The 21 CFR part 11 establishes the regulatory provisions to which each manufacturer must follow to comply with US data retention and electronic signature legislation. This standard certifies that the company complies with the very high safety criteria required by the standard, this greatly reduces the risk of non-compliant products being placed on the market.

Standard that imposes traceability on several levels

The key word associated with the standard is: full traceability. Let me explain, the company must know at all times what has been done and by whom, with a very advanced identification system. This is one of the first requirements for compliance with the 21 CFR part 11. To do this, the chosen solution must allow you to record the traces left on the system and make them usable and selectable with a before/after value on the modified data. They must then be usable in an intelligible and simple way. The modifications that are time stamped by the solution and the recorded operations must be easily accessible, for example via a function integrated into the tool that does not require any querying skills.

Once the use of data is mastered, transactional channels need to be addressed. In order to do so, the CMMS will have to offer an electronic signature system allowing a step by step traceability based on the identification system.

This device should be reinforced by a finer control of the users, down to unit data. Each intervener will only be able to intervene on the part of the process that has been assigned to him (traceability in access to data). Also, in a process, only some fields could be accessible according to the user, their display or use can be restricted according to the value of the field. An automatic disconnection mechanism after a certain period of time without action is essential. Of course, everything that must be respected on the tool must also be respected on your mobile tools.

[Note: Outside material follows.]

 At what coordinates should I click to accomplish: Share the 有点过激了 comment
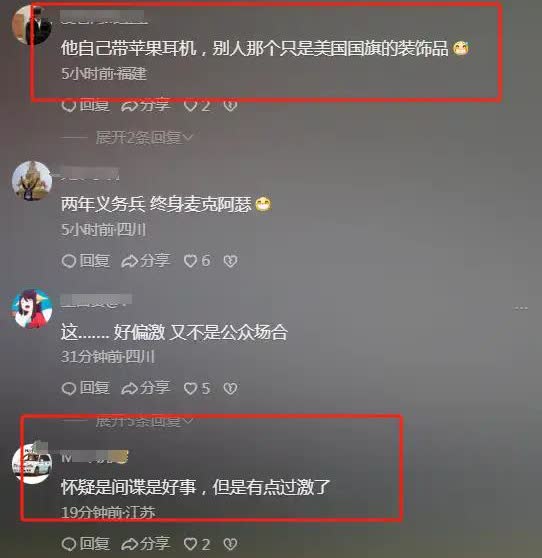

Implementation, a critical phase for compliance with the standard

The most critical phase concerns the implementation of the solution. It must take place in the presence of the client (4 handed installation) since it is the latter that will guarantee the conformity of the installation of the solution in the event of an audit. The 21 CFR part 11 standard, requires at this stage a proven methodology to guarantee the quality of the solution’s integration.

First of all, in terms of documentation, the editor must provide the client with an extensive and comprehensive documentation, including changes made to the software so that the latter is able to understand its impact and to check its compliance when it is first installed but also for any updates.

The editor will then be able to define with the client the number of environments required for the implementation of the software (test, production…) and the methodology adapted to this architecture.

Once again, the traceability of operations will be essential to guarantee that each action carried out in one environment is reproduced identically in the others and especially in the production environment.

Two phases are essential: IQ (Installation Qualification) which precisely details the installation to be carried out for the different environments, the OQ (Operational Qualification) which guarantees that the software respects the specifications expected by the client and that they are replicable in production.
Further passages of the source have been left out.